In 1986, the Villapiano's branched out into politics when Phil's younger brother, 34-year-old John Villapiano, won election to the Monmouth County Board of Freeholders -- a rare victory for Democrats in this solidly-GOP county.  Two years later, when seven-term Republican Assemblyman Anthony "Doc" Villane resigned to become state Commissioner of Community Affairs (Governor Thomas Kean gave the cabinet post to Villane as a consolation prize after the GOP picked Joseph Azzolina, not Villane, to run for an open congressional seat that was won by Frank Pallone), Villapiano ran for the State Assembly.  In the last legislative Special Election before a new law went into effect, in September 1988, Villapiano defeated Thomas Villane, a political consultant and Doc Villane's son.
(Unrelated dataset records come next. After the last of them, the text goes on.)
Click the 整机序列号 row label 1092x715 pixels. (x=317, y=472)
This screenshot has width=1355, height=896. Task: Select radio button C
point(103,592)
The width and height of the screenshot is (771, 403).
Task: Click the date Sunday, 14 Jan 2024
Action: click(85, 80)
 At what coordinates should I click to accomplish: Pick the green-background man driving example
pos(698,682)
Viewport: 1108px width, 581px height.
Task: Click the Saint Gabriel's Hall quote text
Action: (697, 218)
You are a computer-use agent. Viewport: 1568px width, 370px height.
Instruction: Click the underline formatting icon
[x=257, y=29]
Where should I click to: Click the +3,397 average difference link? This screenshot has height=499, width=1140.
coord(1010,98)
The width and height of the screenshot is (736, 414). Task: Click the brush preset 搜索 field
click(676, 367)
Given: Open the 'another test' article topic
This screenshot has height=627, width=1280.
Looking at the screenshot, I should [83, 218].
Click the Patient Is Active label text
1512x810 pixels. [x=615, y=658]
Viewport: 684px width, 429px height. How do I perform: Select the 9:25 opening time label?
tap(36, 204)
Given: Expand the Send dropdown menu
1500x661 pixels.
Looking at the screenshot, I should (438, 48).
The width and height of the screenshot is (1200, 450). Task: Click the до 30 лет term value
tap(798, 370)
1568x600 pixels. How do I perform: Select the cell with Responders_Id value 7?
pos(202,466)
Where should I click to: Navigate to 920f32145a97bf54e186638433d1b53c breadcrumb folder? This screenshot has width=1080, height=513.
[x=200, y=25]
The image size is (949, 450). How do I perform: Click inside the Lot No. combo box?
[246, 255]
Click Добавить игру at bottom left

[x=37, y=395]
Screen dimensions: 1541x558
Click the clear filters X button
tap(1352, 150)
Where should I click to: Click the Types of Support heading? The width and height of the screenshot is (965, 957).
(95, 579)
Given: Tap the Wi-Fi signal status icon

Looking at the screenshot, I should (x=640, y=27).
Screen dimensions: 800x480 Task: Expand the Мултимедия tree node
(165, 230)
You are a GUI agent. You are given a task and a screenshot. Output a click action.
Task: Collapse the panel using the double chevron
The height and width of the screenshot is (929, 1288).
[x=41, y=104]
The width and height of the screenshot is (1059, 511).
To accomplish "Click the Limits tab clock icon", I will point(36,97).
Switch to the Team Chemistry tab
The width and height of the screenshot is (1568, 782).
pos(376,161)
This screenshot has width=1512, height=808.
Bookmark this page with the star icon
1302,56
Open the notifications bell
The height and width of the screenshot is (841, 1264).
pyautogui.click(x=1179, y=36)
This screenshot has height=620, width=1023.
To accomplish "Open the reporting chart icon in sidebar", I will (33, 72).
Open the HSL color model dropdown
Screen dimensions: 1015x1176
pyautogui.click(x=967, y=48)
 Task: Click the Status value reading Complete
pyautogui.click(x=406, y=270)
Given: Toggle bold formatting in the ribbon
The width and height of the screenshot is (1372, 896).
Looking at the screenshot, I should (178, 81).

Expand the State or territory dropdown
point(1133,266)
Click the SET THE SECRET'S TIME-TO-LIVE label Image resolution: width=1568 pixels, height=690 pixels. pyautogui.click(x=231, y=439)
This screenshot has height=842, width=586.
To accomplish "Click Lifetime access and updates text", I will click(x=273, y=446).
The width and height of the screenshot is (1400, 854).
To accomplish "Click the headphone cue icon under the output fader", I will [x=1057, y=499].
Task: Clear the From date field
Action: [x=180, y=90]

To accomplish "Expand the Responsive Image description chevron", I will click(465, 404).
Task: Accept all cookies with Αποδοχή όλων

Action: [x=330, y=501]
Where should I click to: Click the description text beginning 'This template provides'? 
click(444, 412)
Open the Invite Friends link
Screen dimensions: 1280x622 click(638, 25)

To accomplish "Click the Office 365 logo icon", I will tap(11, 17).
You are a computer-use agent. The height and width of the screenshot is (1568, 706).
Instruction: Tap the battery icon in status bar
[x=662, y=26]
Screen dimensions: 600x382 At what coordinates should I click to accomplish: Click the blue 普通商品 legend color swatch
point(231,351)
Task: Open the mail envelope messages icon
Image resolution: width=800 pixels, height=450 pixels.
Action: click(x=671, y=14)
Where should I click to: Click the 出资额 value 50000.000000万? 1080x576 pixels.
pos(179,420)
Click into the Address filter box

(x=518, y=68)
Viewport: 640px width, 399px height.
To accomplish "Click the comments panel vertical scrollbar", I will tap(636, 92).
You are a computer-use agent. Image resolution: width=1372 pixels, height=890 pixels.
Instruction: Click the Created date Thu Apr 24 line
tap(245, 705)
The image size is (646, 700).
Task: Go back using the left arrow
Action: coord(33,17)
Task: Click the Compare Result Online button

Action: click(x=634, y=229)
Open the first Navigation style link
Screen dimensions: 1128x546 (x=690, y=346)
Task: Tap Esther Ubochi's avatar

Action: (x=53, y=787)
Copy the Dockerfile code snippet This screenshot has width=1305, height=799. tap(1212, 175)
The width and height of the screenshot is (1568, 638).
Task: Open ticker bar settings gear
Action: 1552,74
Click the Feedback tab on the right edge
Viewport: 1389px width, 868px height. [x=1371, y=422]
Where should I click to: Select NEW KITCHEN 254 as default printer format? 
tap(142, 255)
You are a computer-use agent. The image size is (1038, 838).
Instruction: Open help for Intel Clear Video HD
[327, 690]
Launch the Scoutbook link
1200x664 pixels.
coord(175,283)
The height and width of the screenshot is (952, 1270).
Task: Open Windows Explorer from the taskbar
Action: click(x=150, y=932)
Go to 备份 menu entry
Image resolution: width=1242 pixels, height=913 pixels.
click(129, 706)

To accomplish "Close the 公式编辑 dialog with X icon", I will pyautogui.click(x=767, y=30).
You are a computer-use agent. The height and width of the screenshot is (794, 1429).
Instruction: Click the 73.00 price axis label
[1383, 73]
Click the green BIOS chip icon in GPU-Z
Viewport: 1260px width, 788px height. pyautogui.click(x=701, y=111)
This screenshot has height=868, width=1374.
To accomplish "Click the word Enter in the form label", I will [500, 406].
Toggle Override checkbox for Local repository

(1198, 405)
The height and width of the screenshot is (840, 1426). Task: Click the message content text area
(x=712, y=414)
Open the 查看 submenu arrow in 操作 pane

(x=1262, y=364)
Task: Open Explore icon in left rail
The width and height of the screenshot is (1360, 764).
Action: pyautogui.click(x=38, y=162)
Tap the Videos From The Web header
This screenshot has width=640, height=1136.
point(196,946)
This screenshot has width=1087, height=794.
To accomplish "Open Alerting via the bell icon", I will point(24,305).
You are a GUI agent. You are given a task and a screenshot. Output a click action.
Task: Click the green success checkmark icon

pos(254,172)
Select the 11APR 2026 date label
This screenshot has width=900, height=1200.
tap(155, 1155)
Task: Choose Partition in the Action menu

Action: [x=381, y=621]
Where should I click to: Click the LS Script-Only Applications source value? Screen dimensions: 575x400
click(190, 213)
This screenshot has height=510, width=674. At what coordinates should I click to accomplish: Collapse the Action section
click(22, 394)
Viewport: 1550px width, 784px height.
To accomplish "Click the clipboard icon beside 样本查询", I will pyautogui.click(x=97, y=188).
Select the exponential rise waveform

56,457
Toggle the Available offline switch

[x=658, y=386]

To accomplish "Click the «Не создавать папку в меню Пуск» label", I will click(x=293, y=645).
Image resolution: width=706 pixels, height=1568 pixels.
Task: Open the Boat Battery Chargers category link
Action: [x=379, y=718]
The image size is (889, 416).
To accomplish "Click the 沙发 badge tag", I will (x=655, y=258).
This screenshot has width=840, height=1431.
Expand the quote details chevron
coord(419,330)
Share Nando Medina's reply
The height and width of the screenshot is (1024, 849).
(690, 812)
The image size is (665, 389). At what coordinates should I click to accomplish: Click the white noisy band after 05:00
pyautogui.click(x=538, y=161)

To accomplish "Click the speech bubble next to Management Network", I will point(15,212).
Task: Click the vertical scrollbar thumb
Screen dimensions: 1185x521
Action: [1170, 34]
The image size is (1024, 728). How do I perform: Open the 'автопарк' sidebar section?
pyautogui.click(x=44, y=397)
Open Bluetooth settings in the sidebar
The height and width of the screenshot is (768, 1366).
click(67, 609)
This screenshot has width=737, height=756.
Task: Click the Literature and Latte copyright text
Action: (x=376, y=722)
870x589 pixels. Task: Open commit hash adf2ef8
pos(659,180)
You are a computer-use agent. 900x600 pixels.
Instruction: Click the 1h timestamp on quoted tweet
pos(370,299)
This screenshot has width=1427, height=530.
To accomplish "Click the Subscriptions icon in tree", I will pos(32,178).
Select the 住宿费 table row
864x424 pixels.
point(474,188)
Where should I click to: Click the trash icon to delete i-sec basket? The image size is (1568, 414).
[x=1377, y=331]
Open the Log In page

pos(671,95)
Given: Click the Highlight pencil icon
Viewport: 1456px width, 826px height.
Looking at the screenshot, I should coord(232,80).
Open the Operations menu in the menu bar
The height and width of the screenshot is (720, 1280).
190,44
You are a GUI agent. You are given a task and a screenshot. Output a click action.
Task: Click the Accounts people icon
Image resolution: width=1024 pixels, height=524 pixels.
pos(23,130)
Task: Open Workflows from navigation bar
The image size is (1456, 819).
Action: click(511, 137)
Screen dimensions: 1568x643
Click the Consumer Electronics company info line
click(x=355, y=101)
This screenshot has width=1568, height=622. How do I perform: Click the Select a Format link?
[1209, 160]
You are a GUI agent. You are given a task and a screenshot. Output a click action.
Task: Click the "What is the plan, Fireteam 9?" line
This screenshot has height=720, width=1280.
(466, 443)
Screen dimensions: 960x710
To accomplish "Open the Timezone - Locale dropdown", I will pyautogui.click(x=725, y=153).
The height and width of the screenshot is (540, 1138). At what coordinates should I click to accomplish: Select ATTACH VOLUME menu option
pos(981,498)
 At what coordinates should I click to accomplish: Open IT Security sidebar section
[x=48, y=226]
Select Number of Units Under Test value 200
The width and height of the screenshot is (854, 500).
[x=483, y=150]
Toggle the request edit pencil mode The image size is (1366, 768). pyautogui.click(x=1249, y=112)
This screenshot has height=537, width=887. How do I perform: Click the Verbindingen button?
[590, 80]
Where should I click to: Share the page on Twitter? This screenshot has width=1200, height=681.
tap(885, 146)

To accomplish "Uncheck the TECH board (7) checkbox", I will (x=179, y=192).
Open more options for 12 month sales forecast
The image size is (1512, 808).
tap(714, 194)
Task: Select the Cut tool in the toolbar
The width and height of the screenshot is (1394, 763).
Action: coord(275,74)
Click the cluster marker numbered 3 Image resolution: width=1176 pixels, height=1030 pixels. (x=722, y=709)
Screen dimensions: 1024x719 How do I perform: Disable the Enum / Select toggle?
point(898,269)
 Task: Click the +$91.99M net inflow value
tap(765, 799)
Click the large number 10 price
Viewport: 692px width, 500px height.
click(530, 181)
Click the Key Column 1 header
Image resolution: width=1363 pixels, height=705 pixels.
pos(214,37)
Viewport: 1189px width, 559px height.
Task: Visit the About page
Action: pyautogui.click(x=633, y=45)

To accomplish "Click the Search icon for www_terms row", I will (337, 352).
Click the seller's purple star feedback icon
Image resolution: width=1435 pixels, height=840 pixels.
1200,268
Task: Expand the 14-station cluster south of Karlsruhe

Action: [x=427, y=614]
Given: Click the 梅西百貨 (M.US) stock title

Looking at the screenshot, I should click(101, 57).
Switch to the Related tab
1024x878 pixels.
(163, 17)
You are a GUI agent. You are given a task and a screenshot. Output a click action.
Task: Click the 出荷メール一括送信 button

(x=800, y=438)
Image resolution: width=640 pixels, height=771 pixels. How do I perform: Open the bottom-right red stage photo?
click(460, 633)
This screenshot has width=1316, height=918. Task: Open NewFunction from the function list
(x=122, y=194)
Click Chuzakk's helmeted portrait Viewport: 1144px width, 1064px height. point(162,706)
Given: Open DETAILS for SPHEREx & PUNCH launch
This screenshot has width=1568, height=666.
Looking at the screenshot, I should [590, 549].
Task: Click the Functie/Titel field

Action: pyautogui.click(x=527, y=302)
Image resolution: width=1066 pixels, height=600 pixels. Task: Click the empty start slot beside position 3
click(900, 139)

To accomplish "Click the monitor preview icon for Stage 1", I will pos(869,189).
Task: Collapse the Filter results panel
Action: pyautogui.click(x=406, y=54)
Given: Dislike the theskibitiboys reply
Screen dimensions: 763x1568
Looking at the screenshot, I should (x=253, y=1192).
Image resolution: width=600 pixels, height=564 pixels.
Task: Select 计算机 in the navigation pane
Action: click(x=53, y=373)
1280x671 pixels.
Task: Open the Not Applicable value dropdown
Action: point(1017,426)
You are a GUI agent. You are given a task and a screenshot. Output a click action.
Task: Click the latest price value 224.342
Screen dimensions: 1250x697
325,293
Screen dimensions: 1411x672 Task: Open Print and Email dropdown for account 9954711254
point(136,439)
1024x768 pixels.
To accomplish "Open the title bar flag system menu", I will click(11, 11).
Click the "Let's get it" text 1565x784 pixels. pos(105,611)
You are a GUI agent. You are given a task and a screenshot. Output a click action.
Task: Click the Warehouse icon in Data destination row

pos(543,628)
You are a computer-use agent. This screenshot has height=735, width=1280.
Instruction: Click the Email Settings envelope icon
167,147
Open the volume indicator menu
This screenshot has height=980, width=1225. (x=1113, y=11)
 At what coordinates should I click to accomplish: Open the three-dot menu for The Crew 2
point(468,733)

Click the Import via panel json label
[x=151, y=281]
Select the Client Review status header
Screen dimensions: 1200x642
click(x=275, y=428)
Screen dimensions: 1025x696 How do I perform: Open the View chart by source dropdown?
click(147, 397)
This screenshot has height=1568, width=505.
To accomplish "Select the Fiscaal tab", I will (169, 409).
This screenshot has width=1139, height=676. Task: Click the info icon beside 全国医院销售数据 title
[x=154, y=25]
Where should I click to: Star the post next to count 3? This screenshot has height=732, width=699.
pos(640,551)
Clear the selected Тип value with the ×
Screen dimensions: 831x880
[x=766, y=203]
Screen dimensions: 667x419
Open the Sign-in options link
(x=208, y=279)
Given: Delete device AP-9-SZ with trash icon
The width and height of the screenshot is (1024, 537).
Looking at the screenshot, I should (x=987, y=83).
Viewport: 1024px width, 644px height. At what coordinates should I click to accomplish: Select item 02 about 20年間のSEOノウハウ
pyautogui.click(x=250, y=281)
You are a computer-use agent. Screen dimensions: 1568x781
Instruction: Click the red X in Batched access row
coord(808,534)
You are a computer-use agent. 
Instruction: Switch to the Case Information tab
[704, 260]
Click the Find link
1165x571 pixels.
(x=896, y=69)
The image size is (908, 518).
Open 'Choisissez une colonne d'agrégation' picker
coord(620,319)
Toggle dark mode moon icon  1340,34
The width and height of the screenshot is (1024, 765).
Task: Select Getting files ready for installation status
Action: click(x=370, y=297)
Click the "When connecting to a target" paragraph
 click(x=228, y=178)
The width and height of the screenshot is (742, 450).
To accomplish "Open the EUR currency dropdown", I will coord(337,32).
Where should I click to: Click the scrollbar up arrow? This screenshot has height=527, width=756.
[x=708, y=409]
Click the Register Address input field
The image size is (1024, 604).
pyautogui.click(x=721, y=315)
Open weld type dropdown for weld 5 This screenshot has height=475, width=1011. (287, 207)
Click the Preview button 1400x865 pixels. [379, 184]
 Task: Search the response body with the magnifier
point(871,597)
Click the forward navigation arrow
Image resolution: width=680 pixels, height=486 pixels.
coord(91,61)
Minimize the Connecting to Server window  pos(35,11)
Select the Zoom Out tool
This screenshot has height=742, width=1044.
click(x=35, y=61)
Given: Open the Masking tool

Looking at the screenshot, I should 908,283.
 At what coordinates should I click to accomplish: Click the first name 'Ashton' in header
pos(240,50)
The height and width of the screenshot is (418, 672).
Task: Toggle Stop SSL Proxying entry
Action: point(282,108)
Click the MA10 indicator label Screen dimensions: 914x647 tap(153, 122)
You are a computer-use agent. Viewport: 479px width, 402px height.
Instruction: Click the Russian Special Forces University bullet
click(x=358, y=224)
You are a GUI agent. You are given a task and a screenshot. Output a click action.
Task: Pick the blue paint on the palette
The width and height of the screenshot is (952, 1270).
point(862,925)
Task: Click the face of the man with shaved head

After Pallone went to Congress in a November 1988 Special Election to fill the seat of the late James Howard, Monmouth County Democrats held the state's first Special Election Convention and picked Freeholder John D'Amico, who had run with Villapiano in '86, to serve in the Senate.  Four-term Republican Assemblyman Joseph Palaia challenged D'Amico and won by 3,900 votes -- 28,344 to 24,444, despite a huge Democratic trend in the 1989 General Election statewide.  But in the Assembly race, Villapiano scored a landslide victory: he received 36,655 votes, carrying in his running mate, former Pallone aide Daniel Jacobson, who edged out Asbury Park Councilman Paul Kapalko by 2,288 votes, 30,286 to 27,998.  Villapiano ran more than 6,000 votes ahead of his running mate, and more than 11,000 votes ahead of the other Republican candidate, Dennis Sternberg.

At the time, some insiders felt that Villapiano was a stronger candidate than D'Amico to hold Pallone's Senate seat against the popular Palaia.  His overwhelming plurality in the Assembly race seems to validate that belief.  One Monmouth Democrat active in the 1980's said that party leaders viewed D'Amico, who had won two-Freeholder races, as the heir apparent.  

But by 1991, even the Villapiano name couldn't protect him from the wrath of voters angry with Governor Jim Florio's $2.8 billion tax increase.  Villapiano and Jacobson were tossed out of office, replaced by Republicans Steven Corodemus and Thomas Smith.  Corodemus is retiring this year, after sixteen years in the Assemby, and Sean Kean, who went to the Assembly after Smith died in office in 2002, is running for the Senate seat being vacated by Palaia.  Eighteen years after his defeat, Villapiano is mounting a comeback as the Democratic Senate candidate against Kean.  No longer the young rising star, Villapiano is widely viewed as a longshot candidate.

There is some irony to the reunion of Villapiano and D'Amico, the '86 and '89 running mates.  After his defeat, D'Amico spent ten years as a Superior Court Judge and four years as Chairman of the New Jersey Parole Board.  Now, at age 66, D'Amico is the Democratic candidate for Monmouth County Freeholder.

Democratic Monmouth

In the 70s and 80s Monmouth county was a democratic county. Jim Howard was the long-term Congressman representing most ofthe county.  Dems won freeholder races starting in 1973. Phil Gumbs was freeholder director in the late 70s. Ray Kramer and Tom Lynch were freeholder directors in the 80s, and then John D'Amico became director. They never got rid of Harry Larrison, though. In the Legislature, Dems sent Richie Van Wagner, Frank Pallone, Bill Flynn, and many others to Trenton. Also, the county clerk was a Democrat, Cecile Norton, as was sherriff Paul Kiernan. So what happened?

focus on the Freeholder seats

Maybe the Monmouth D's finally got their act together, running their strongest candidates for County office, rather than long-shot bids for the legislature.

The County gov't controls the money and the power. Its the Joe Ferriero playbook. Once you control the county gov't, winning legislative seats becomes a whole lot easier.